=== Supplied material ===
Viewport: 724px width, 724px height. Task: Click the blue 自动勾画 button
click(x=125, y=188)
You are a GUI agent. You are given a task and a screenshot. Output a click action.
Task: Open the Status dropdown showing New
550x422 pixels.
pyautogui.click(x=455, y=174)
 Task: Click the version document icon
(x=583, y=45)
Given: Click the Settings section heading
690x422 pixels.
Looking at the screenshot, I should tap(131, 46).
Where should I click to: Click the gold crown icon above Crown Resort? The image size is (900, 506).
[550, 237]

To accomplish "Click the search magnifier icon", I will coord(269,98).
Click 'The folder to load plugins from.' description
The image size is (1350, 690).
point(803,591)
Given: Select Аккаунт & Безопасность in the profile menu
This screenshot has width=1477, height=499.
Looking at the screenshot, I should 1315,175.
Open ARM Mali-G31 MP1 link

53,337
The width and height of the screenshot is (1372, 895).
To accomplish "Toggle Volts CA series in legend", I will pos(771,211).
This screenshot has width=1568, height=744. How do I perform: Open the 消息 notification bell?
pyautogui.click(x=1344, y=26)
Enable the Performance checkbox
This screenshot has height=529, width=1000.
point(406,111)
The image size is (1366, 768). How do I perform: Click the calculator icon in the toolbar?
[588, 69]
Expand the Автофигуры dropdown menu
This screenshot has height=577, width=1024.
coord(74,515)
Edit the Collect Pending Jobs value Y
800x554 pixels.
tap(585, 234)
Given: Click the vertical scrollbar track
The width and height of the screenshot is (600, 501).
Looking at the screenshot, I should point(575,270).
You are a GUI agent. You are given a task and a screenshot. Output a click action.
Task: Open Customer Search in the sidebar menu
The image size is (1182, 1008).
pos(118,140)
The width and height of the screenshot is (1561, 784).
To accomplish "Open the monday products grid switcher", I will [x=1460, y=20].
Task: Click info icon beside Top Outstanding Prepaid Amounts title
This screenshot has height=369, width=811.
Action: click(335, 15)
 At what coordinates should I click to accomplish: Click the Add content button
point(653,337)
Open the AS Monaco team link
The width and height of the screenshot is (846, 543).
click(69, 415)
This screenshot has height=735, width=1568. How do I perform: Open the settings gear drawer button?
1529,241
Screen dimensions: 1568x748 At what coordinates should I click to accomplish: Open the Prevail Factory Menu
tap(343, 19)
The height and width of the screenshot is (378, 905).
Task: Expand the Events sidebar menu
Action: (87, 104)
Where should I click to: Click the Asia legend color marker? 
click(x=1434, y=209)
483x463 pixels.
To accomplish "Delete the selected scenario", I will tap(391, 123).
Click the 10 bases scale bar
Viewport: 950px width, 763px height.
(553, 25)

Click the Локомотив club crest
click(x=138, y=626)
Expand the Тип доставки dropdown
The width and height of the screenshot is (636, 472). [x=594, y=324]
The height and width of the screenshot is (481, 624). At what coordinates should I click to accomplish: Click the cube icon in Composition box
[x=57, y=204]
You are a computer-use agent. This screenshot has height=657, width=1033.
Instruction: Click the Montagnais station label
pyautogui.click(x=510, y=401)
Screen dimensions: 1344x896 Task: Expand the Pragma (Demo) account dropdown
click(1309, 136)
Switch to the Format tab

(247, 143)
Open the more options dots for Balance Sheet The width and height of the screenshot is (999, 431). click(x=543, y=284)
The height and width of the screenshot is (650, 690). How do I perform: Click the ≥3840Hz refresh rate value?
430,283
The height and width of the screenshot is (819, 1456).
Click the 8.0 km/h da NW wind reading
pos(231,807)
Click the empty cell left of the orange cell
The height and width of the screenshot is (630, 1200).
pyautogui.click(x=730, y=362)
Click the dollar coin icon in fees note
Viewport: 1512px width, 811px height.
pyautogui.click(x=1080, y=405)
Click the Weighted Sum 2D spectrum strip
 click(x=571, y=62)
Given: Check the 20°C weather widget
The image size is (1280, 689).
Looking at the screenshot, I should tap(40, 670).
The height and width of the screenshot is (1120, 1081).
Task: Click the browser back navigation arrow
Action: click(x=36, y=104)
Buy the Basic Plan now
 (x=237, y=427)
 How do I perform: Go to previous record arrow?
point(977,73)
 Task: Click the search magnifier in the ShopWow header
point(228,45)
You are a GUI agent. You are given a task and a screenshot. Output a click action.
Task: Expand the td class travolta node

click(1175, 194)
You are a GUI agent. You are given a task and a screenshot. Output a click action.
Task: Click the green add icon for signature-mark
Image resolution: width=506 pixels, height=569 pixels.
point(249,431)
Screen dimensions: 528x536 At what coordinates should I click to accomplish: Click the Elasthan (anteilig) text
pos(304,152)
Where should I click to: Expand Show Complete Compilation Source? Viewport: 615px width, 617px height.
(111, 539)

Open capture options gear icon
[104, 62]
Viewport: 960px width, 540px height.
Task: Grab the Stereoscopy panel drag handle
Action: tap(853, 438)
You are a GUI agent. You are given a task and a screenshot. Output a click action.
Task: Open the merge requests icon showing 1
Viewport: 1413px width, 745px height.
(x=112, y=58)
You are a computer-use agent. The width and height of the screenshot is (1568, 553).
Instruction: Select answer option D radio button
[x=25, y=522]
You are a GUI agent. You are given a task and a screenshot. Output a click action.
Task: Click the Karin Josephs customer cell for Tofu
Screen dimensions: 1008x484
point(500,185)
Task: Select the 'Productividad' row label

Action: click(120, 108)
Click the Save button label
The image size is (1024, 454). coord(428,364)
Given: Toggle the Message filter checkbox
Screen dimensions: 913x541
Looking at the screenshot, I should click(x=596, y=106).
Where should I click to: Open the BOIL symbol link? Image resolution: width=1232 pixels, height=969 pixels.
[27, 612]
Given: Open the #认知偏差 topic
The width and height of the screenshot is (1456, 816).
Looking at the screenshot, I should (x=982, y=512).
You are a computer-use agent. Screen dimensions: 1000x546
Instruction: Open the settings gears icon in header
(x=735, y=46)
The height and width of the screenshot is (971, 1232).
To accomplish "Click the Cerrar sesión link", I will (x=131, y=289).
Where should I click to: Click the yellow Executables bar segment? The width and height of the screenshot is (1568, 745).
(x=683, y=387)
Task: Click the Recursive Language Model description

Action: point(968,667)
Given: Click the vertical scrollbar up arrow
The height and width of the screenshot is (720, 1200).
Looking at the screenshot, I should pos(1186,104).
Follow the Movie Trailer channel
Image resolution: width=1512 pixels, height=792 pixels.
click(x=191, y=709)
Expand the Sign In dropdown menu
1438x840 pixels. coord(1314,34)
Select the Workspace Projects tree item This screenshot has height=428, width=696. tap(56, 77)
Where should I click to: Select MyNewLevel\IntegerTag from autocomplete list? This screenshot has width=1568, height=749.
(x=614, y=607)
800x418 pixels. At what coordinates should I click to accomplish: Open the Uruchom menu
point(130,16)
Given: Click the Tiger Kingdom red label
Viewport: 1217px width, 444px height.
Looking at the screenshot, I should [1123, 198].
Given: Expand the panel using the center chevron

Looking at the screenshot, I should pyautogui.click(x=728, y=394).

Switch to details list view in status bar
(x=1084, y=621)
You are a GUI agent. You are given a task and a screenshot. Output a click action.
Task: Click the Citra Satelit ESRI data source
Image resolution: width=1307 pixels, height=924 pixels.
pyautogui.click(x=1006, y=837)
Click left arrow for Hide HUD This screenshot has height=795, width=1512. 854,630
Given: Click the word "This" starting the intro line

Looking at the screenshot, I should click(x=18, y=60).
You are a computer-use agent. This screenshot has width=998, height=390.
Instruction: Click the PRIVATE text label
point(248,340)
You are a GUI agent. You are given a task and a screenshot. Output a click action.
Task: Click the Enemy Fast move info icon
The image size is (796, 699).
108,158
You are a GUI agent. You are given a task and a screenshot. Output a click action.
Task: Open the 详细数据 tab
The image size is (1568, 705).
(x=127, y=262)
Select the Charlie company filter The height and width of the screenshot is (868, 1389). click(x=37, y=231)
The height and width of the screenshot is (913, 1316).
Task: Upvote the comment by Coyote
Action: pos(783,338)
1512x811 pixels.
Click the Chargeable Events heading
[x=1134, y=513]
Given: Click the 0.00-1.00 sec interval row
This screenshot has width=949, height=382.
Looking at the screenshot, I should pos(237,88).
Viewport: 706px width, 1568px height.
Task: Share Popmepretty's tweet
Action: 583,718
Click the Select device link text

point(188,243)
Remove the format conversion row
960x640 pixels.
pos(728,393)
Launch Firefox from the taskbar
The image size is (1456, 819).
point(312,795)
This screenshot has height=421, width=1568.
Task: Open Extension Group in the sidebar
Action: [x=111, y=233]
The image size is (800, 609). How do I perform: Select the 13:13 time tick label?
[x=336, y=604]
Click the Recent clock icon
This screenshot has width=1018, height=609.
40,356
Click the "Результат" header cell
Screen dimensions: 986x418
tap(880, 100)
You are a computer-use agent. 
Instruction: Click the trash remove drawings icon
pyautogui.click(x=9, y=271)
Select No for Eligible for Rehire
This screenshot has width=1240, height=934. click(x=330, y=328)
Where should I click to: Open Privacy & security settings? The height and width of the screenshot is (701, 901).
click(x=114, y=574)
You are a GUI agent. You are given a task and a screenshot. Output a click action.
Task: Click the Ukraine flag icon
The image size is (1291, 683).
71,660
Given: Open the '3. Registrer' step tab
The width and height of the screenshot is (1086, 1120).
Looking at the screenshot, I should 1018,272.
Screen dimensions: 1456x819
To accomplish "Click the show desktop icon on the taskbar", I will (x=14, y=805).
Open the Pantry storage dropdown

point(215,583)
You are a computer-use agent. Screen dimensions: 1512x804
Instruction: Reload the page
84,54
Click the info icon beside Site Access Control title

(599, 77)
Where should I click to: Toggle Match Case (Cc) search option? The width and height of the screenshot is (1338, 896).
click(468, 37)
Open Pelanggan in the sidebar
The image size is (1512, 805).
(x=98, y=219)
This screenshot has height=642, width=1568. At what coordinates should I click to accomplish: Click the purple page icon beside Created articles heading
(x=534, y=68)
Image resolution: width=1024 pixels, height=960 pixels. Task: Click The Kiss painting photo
===
Exercise prompt:
Copy out the records exactly, from the line with "Screen dimensions: 1568x748" to the line with "click(x=571, y=62)", including both of those lines.

Solution:
Screen dimensions: 1568x748 At what coordinates should I click to accomplish: Open the Prevail Factory Menu
tap(343, 19)
The height and width of the screenshot is (378, 905).
Task: Expand the Events sidebar menu
Action: (87, 104)
Where should I click to: Click the Asia legend color marker? 
click(x=1434, y=209)
483x463 pixels.
To accomplish "Delete the selected scenario", I will tap(391, 123).
Click the 10 bases scale bar
Viewport: 950px width, 763px height.
(553, 25)

Click the Локомотив club crest
click(x=138, y=626)
Expand the Тип доставки dropdown
The width and height of the screenshot is (636, 472). [x=594, y=324]
The height and width of the screenshot is (481, 624). At what coordinates should I click to accomplish: Click the cube icon in Composition box
[x=57, y=204]
You are a computer-use agent. This screenshot has height=657, width=1033.
Instruction: Click the Montagnais station label
pyautogui.click(x=510, y=401)
Screen dimensions: 1344x896 Task: Expand the Pragma (Demo) account dropdown
click(1309, 136)
Switch to the Format tab

(247, 143)
Open the more options dots for Balance Sheet The width and height of the screenshot is (999, 431). click(x=543, y=284)
The height and width of the screenshot is (650, 690). How do I perform: Click the ≥3840Hz refresh rate value?
430,283
The height and width of the screenshot is (819, 1456).
Click the 8.0 km/h da NW wind reading
pos(231,807)
Click the empty cell left of the orange cell
The height and width of the screenshot is (630, 1200).
pyautogui.click(x=730, y=362)
Click the dollar coin icon in fees note
Viewport: 1512px width, 811px height.
pyautogui.click(x=1080, y=405)
Click the Weighted Sum 2D spectrum strip
 click(x=571, y=62)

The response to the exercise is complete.